__Quellenauszug__:
Cora Stephan / 11.02.2021 / 10:00 / Foto: Pixabay / 68 / Seite ausdrucken

Die Stimme der Provinz: Die bedrohten Bauern

Bauern sind längst eine bedrohte Minderheit. Das war mal anders, einst war die Bauernschaft wahlentscheidend und musste bei Laune gehalten werden. Das lohnt sich heute für Politiker nicht mehr.

Im Jahr 1900 ernährte ein Landwirt vielleicht vier, 1980 schon 47 und heute um die 135 Menschen. Dazu braucht es nur noch 266.600 Betriebe mit knapp 600.000 Beschäftigten. 1949 fanden achtmal mehr Menschen Beschäftigung in der Landwirtschaft (siehe hier). Auf den Feldern sieht man schon lange keine kräftigen Landmänner mehr beim Mähen mit der Sense – oder adrette Landfrauen beim Heuen oder Aufstellen der Getreidegarben. Das Geräusch, mit dem Sense und Sichel geschärft, also gedengelt wurden, dürfte ausgestorben sein. Bloß nicht nostalgisch werden: Keiner meiner Nachbarn sehnt sich nach diesen Zeiten zurück.

__Aufgaben zur Übung__:
1. Wiederhole aus dem Text über die Bauern den Abschnitt wortgetreu, der mit "Die Stimme der" beginnt und bis einschließlich "Politiker nicht mehr." reicht.
2. Wie viele Menschen ernährt ein Landwirt heute laut dem Text über die Bauern?
3. Führe den Text über die Bauern im Anschluss an seinen letzten Satz weiter.

__Verfügbare Daten__:
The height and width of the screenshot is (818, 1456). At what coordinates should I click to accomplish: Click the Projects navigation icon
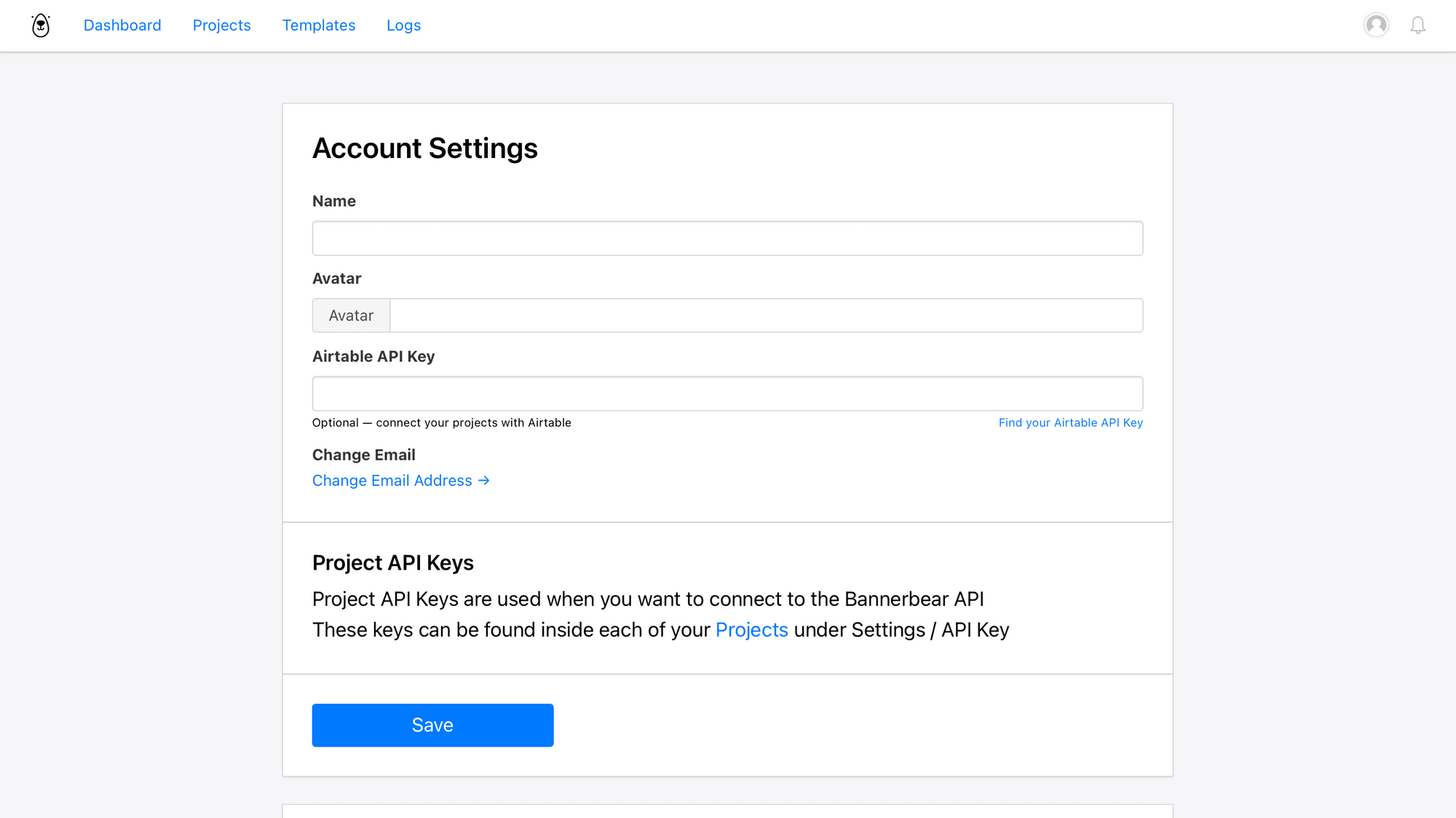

__Ergebnisse der Aufgaben__:
1.
Die Stimme der Provinz: Die bedrohten Bauern

Bauern sind längst eine bedrohte Minderheit. Das war mal anders, einst war die Bauernschaft wahlentscheidend und musste bei Laune gehalten werden. Das lohnt sich heute für Politiker nicht mehr.

2. Um die 135 Menschen.

3.
Heute dampfen zur Erntezeit gigantische Maschinen Tag und Nacht (bei Flutlicht) über die Äcker und durchs Dorf. Ich gestehe heftige Bewunderung für diese von meinem Nachbarn schon mal liebevoll gestreichelten und geputzten Kolosse. Doch auch schlichtere Maschinen hält man hier heilig: Ohne Traktoren kein Landleben, bei uns pröttelt ein ziemlich alter Lanz Bulldog (Einzylinder-Zweitakt-Glühkopfmotor) über die Straße, die Dinger halten lange und viel aus.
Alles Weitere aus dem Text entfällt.